British writer and filmmaker (born 1979)

James Walker (born 19 June 1979) is a British writer and filmmaker. He lives in London and studied at Radley College and Trinity College, Cambridge University where he read English and received a 1st Class Honors Degree. He is a director of Magma Pictures and the Young Film Academy. His first feature film, Blooded, had a UK cinema release on 1 April 2011 and was released on the UK DVD market. Blooded caused a great deal of controversy at the time of the film's release, promotional viral videos were removed from video-sharing websites following action by animal rights protesters.

== Directing credits ==
Into Swans

(Short film: 15 mins, 16mm)	Drama (2004).

One Small Leap

(Short film: 3 mins, 16mm) Comedy (2002).

Taboo

(Short film: 30 mins, BetaSP) Thriller (1998).

Gemini

(Theatre) Produced ADC Theatre, Cambridge (2000).

On the Breast of a Woman

(Theatre) Produced ADC Theatre, Cambridge (2001).

== Writing credits ==

Blooded

(Feature film) Thriller (2011).

Proving Mr Jennings

(Theatre) Winner, King's Cross New Writing Award (2004).

Into Swans

(Short film)	Drama (2003).

One Small Leap

(Short film)	Comedy (2002).

On The Breast of a Woman

(Theatre) Drama. Produced Queens’ Theatre, Cambridge (2001).

Born to be Wild

(Theatre) Produced C Venues, Edinburgh Festival (2000).
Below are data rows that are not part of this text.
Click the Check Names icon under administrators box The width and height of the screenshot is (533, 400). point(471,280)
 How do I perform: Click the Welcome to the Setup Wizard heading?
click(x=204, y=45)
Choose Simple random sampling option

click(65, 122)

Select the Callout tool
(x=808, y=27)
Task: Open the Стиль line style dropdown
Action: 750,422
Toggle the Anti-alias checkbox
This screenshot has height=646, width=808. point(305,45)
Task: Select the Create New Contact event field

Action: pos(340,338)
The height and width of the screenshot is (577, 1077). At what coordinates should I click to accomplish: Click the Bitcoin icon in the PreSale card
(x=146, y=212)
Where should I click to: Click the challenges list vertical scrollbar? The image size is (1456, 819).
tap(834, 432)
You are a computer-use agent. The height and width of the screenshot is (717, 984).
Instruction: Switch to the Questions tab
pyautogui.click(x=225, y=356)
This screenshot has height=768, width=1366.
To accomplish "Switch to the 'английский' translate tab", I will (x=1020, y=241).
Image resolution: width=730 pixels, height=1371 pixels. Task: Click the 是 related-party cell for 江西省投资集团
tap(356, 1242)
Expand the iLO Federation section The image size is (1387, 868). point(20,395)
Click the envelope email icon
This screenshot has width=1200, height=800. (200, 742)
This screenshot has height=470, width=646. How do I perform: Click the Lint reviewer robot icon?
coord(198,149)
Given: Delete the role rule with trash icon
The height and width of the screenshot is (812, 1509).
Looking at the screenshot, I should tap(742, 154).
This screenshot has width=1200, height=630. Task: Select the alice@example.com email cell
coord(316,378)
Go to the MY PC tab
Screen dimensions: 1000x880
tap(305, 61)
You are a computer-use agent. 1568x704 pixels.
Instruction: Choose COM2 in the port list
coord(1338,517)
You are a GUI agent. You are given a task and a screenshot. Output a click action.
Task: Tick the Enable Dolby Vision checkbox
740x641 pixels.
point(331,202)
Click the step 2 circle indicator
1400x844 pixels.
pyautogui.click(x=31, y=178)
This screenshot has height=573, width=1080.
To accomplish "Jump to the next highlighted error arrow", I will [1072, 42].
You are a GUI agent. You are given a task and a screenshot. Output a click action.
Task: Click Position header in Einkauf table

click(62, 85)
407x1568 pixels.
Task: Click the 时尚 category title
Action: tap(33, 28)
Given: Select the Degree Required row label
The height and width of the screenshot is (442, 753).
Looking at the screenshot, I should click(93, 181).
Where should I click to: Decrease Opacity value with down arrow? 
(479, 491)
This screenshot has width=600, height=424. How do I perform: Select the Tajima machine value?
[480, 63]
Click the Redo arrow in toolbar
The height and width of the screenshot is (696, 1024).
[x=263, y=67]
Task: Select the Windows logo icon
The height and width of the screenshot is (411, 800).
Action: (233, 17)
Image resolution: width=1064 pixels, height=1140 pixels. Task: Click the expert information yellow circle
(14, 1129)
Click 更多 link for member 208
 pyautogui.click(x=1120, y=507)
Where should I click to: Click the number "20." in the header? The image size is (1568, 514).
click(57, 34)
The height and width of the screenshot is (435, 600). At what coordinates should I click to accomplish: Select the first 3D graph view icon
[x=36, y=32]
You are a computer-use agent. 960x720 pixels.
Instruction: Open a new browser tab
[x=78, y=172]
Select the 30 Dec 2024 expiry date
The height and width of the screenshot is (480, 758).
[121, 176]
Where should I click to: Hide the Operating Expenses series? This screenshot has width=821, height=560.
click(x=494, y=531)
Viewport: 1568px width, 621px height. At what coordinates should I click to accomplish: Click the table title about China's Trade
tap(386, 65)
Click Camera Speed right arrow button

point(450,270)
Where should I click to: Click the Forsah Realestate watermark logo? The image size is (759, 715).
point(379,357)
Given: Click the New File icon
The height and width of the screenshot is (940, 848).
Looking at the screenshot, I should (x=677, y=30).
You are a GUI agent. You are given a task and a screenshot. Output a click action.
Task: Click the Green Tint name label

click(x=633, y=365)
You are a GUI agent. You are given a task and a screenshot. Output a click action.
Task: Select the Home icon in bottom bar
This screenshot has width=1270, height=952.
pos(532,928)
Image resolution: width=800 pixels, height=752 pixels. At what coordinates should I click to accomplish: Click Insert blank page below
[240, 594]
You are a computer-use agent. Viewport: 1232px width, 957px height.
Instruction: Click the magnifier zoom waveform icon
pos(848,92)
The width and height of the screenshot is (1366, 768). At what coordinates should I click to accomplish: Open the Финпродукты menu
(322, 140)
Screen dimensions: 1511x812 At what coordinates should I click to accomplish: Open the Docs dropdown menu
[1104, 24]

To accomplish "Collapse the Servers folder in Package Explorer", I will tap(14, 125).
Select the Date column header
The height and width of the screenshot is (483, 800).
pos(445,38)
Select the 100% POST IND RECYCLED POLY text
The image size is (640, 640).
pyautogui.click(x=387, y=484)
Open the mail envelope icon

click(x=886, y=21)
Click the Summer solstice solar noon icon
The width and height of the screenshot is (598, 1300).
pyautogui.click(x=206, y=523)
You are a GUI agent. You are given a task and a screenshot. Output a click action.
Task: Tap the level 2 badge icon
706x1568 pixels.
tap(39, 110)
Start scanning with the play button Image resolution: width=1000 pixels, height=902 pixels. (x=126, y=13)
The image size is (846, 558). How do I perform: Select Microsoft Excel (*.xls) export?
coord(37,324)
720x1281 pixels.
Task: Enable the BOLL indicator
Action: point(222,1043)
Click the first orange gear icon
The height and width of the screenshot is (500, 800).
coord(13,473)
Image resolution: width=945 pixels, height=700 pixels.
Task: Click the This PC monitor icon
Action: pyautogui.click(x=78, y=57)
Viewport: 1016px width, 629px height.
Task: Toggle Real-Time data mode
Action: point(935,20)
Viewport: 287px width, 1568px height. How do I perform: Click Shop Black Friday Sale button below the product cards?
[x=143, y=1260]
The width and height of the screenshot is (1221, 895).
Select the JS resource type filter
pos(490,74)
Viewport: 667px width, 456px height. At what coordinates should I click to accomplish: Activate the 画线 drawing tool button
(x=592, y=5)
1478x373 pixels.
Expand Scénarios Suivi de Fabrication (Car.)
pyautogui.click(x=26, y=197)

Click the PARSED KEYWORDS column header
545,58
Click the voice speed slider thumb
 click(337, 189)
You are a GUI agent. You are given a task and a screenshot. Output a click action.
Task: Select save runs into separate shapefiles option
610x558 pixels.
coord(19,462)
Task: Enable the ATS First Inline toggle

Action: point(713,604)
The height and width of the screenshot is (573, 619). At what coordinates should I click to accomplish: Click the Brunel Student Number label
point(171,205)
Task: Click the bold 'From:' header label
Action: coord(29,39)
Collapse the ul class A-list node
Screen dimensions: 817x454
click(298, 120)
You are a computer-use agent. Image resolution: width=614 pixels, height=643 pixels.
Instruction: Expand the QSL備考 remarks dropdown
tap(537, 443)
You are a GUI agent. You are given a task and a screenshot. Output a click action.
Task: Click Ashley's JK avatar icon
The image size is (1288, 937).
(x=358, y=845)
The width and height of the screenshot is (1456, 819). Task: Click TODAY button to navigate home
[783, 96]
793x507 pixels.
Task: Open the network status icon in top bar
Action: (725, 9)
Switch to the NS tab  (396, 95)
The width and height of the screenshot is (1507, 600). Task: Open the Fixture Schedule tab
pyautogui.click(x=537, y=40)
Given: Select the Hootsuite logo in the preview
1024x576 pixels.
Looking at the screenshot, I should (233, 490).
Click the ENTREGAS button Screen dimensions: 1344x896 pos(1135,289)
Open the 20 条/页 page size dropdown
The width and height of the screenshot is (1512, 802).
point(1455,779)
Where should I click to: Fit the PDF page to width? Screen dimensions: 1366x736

Broadcast on BBC World Service, December (2000).

Gemini

(Theatre) Produced ADC Theatre, Cambridge (2000).

== Awards ==

=== Film ===

Winner, Best UK Short, Raindance 2003.

Winner, Cocotte-Minute Prix, Brest European Short Film Festival 2003.

HTV Award, Brief Encounters 2002.

Best Director, Capalbio International Film Festival 2003.

F.I.C.E Award, Capalbio International Film Festival 2003.

Runner-up, Aprille Award, Milan Film Festival 2002.

=== Theater ===

Winner, King’s Cross New Writing Award, 2004.

Nominated for London Writers Award, 2002.

Winner, BATS New Writing Award, 2000.

Selected to participate in the Berlinale Talent Campus, 2003.

== Blooded critical response ==

The film's topic has provoked reactions from parties on both side of the hunting debate in the UK. In promoting the film, its makers originally asserted that it was a re-creation of an actual event that occurred after the enactment of the 2005 hunting ban in England, maintaining that the film, rather than trying to make any political points, only investigates "the nature of extremism" in any form, and "encourages debate".
The Evening Standard wrote that the film "caused outrage after graphic scenes showing activists attacking five deer-stalkers were posted on the internet, in a viral publicity campaign."
The Independent noted the film's controversial stance, and that as the film's asserted protagonists were a group of extreme animal activists, it generated "much chatter on the interweb" after clips appeared on Youtube. They wrote however, "it all has the whiff of a clever publicity stunt". This is a stance echoed in many other online reviews with suggestions that it is a mockumentary that leaves the viewer with [sic] "no doubt that it is fabricated".
The List classed it as an example of a "fantastic piece of filmmaking that shows what is achievable if you get creative within your budget".